__Required action__. Tally the lines below that contain "will". The number is the whole answer.

[Items from a dataset]
☆ ☆ ☆ ☆ ☆

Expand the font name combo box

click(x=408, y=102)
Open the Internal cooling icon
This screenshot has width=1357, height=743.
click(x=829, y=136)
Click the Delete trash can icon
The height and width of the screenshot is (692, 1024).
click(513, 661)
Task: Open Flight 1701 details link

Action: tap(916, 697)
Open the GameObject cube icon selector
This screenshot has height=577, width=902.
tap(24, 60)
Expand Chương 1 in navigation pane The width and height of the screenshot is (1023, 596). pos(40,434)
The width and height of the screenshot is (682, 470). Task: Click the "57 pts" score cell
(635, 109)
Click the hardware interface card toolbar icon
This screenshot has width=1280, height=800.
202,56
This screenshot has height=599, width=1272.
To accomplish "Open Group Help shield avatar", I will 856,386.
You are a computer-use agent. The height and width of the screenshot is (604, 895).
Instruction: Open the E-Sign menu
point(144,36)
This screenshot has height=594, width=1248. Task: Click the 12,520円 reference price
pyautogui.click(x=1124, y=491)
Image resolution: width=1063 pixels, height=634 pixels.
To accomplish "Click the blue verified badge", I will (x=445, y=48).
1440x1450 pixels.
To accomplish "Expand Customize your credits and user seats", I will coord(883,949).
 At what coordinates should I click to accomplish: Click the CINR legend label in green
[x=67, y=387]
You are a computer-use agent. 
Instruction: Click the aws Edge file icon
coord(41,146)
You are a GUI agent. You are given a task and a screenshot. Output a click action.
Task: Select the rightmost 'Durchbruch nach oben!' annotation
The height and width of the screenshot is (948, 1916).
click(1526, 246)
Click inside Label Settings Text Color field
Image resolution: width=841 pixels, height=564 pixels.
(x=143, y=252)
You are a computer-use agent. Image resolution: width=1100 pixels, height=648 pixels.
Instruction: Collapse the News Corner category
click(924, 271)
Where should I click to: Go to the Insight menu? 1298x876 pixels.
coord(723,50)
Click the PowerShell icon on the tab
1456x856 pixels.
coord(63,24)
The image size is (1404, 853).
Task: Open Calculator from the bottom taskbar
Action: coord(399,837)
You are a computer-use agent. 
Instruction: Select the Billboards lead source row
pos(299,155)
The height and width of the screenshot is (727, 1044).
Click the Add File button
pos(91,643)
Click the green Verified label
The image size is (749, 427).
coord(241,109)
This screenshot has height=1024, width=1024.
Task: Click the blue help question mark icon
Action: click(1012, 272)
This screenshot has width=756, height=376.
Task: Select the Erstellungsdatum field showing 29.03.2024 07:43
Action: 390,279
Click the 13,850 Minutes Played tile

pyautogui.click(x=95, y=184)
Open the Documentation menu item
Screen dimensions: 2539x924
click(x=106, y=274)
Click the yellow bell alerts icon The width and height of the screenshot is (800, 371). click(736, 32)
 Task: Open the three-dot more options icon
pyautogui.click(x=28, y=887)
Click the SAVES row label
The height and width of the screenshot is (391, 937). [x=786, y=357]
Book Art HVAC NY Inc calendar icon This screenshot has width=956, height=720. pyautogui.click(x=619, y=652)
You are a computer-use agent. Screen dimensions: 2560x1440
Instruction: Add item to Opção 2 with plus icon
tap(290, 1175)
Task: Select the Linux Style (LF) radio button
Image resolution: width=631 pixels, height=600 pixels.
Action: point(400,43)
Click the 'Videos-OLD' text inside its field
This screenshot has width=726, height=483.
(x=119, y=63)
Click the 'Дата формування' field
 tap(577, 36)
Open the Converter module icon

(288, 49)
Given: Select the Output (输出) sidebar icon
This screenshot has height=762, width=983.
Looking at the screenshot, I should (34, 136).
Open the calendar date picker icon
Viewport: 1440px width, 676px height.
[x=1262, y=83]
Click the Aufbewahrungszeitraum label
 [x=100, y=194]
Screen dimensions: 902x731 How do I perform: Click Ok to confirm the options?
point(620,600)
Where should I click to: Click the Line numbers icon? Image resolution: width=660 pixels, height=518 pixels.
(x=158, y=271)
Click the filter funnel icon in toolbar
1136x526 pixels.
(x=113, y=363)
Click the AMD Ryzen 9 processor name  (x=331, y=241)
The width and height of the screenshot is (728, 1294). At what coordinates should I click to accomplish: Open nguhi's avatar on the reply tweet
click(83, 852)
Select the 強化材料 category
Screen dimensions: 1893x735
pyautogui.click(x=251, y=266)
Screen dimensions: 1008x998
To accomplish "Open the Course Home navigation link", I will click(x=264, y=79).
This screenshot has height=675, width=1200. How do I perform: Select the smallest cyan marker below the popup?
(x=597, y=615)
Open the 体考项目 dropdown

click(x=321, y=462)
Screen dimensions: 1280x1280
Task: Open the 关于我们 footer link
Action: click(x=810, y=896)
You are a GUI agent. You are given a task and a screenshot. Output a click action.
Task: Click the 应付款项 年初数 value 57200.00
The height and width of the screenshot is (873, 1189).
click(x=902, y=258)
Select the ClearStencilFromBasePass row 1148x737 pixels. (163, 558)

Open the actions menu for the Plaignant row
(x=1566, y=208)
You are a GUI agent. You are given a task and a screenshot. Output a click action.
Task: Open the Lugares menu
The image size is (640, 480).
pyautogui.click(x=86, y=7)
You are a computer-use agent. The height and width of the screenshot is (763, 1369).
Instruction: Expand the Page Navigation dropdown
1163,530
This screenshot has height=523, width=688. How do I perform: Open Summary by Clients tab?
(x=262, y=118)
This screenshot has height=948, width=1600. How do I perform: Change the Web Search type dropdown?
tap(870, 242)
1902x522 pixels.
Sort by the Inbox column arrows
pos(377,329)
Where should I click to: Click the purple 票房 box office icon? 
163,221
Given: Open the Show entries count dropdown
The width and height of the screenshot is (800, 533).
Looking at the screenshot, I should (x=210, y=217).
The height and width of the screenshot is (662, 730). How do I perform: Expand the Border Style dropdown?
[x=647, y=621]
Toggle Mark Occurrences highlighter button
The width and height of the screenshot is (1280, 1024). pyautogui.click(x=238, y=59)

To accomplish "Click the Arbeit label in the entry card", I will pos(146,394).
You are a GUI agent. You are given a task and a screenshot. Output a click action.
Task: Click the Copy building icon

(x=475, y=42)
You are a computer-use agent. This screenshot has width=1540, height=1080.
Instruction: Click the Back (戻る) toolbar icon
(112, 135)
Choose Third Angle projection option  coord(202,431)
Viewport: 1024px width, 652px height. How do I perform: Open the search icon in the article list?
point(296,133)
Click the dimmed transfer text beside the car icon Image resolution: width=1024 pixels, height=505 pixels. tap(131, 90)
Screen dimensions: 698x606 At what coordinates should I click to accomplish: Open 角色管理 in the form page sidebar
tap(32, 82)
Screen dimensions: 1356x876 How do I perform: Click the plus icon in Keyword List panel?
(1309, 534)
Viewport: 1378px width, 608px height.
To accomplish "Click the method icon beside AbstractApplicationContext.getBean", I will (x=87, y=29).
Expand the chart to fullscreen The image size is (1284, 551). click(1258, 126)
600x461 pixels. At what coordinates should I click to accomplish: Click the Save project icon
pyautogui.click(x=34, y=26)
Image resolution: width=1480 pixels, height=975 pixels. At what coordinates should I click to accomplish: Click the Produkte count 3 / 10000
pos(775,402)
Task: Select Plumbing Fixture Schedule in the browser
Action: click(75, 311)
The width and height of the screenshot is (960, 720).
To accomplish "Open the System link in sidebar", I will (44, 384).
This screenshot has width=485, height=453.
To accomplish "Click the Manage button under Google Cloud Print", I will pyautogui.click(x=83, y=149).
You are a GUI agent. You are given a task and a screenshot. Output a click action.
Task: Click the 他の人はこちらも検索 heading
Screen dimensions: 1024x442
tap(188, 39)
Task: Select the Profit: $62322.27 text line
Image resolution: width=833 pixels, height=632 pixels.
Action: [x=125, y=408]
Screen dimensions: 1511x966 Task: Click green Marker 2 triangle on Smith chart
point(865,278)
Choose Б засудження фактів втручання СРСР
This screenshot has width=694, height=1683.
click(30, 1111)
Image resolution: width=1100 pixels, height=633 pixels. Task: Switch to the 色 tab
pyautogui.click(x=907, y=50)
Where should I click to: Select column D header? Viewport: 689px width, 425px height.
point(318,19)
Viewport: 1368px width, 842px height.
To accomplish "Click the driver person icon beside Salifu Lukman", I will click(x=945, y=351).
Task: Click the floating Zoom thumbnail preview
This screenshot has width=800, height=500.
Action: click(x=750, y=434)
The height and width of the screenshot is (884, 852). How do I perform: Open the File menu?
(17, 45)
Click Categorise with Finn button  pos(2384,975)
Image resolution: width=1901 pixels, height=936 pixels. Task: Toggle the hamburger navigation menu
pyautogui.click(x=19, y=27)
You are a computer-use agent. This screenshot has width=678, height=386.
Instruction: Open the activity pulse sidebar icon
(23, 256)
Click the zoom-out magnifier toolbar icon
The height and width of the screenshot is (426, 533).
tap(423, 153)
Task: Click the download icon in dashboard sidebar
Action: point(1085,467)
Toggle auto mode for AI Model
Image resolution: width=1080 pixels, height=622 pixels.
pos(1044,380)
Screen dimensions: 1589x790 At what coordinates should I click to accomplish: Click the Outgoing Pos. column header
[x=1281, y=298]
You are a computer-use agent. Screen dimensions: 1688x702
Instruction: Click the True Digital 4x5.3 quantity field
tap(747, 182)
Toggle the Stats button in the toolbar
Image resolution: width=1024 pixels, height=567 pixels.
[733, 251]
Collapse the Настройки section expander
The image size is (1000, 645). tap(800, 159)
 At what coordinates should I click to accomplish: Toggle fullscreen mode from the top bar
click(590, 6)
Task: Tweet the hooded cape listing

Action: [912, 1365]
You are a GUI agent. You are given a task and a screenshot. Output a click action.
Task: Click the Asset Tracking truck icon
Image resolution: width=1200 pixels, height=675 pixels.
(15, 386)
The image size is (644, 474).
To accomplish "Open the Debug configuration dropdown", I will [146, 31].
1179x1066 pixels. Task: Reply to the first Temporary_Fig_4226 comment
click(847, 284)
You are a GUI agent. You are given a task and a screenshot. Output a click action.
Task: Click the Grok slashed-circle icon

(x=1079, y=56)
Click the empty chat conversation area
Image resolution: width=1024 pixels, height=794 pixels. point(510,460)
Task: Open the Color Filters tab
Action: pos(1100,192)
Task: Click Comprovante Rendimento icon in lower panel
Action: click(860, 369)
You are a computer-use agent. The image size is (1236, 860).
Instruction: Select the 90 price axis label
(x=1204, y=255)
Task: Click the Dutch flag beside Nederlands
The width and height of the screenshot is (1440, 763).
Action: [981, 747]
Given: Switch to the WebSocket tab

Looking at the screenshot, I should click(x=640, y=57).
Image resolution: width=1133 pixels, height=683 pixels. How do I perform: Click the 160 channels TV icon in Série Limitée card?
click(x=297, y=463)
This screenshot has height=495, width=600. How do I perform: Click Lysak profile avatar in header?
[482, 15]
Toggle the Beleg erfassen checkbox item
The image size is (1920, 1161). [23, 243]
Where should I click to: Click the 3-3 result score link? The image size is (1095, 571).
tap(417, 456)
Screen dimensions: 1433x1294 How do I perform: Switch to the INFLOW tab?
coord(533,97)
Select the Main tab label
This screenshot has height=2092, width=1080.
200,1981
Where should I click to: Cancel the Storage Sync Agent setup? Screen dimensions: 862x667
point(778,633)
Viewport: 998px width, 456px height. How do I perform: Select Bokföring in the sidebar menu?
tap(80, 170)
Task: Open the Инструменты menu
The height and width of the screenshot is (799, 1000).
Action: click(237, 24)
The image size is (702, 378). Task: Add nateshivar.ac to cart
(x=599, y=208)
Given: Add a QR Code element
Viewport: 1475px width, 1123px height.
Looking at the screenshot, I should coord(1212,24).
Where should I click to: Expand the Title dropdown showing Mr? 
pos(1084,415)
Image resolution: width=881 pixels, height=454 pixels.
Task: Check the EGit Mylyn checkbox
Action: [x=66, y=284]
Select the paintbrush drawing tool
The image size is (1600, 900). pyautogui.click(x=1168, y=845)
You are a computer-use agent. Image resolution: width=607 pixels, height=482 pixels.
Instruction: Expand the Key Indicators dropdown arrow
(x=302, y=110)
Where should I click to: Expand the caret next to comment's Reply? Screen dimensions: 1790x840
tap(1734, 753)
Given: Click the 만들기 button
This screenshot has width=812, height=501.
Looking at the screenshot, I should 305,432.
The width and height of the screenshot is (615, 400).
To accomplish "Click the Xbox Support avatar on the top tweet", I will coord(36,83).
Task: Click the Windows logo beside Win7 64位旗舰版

☆ ☆ ☆ ☆ ☆

__Task response__. 11